Sippy

Sippy is a data migration service that allows you to copy data from other cloud providers to R2 as the data is requested, without paying unnecessary cloud egress fees typically associated with moving large amounts of data.

Migration-specific egress fees are reduced by leveraging requests within the flow of your application where you would already be paying egress fees to simultaneously copy objects to R2.

How it works

When enabled for an R2 bucket, Sippy implements the following migration strategy across Workers, S3 API, and public buckets:

When an object is requested, it is served from your R2 bucket if it is found.
If the object is not found in R2, the object will simultaneously be returned from your source storage bucket and copied to R2.
All other operations, including put and delete, continue to work as usual.

When is Sippy useful?

Using Sippy as part of your migration strategy can be a good choice when:

You want to start migrating your data, but you want to avoid paying upfront egress fees to facilitate the migration of your data all at once.
You want to experiment by serving frequently accessed objects from R2 to eliminate egress fees, without investing time in data migration.
You have frequently changing data and are looking to conduct a migration while avoiding downtime. Sippy can be used to serve requests while Super Slurper can be used to migrate your remaining data.

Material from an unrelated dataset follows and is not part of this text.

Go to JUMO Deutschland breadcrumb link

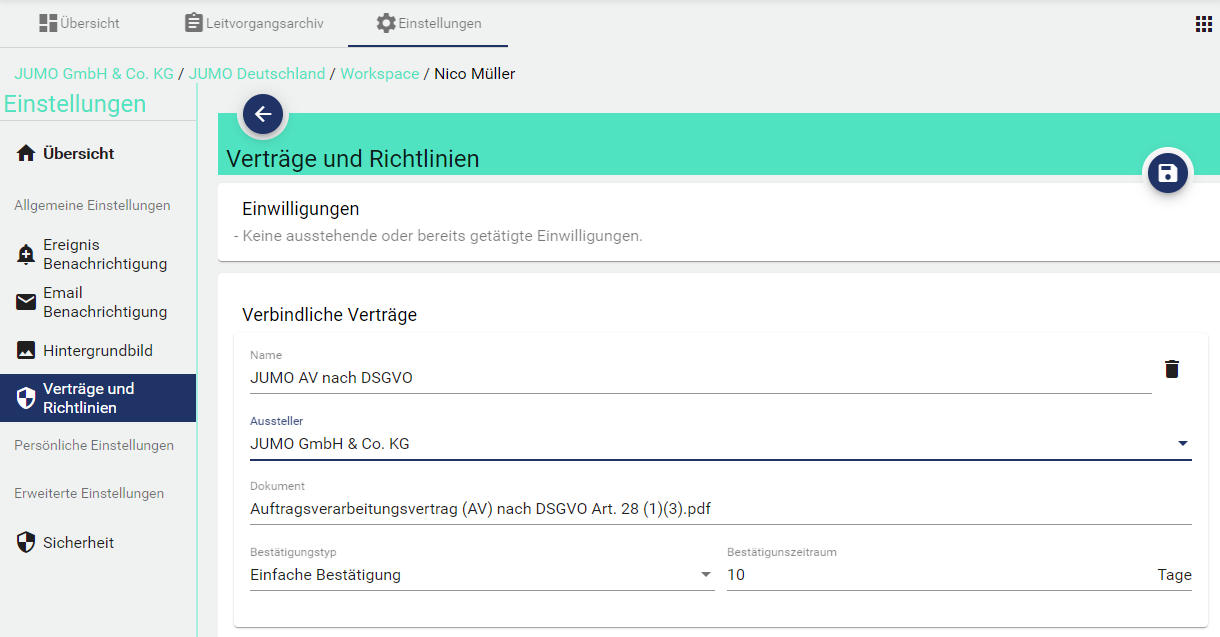click(x=257, y=74)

If you are looking to migrate all of your data from an existing cloud provider to R2 at one time, we recommend using Super Slurper.

Get started with Sippy

Before getting started, you will need:

An existing R2 bucket. If you don't already have one, refer to Create buckets.
API credentials for your source object storage bucket.
(Wrangler only) Cloudflare R2 Access Key ID and Secret Access Key with read and write permissions. For more information, refer to Authentication.

Enable Sippy via the Dashboard

From the Cloudflare dashboard, select R2 from the sidebar.
Select the bucket you'd like to migrate objects to.
Switch to the Settings tab, then scroll down to the Incremental migration card.
Select Enable and enter details for the AWS / GCS bucket you'd like to migrate objects from. The credentials you enter must have permissions to read from this bucket. Cloudflare also recommends scoping your credentials to only allow reads from this bucket.
Select Enable.

Enable Sippy via Wrangler

Set up Wrangler

To begin, install npm ↗. Then install Wrangler, the Developer Platform CLI.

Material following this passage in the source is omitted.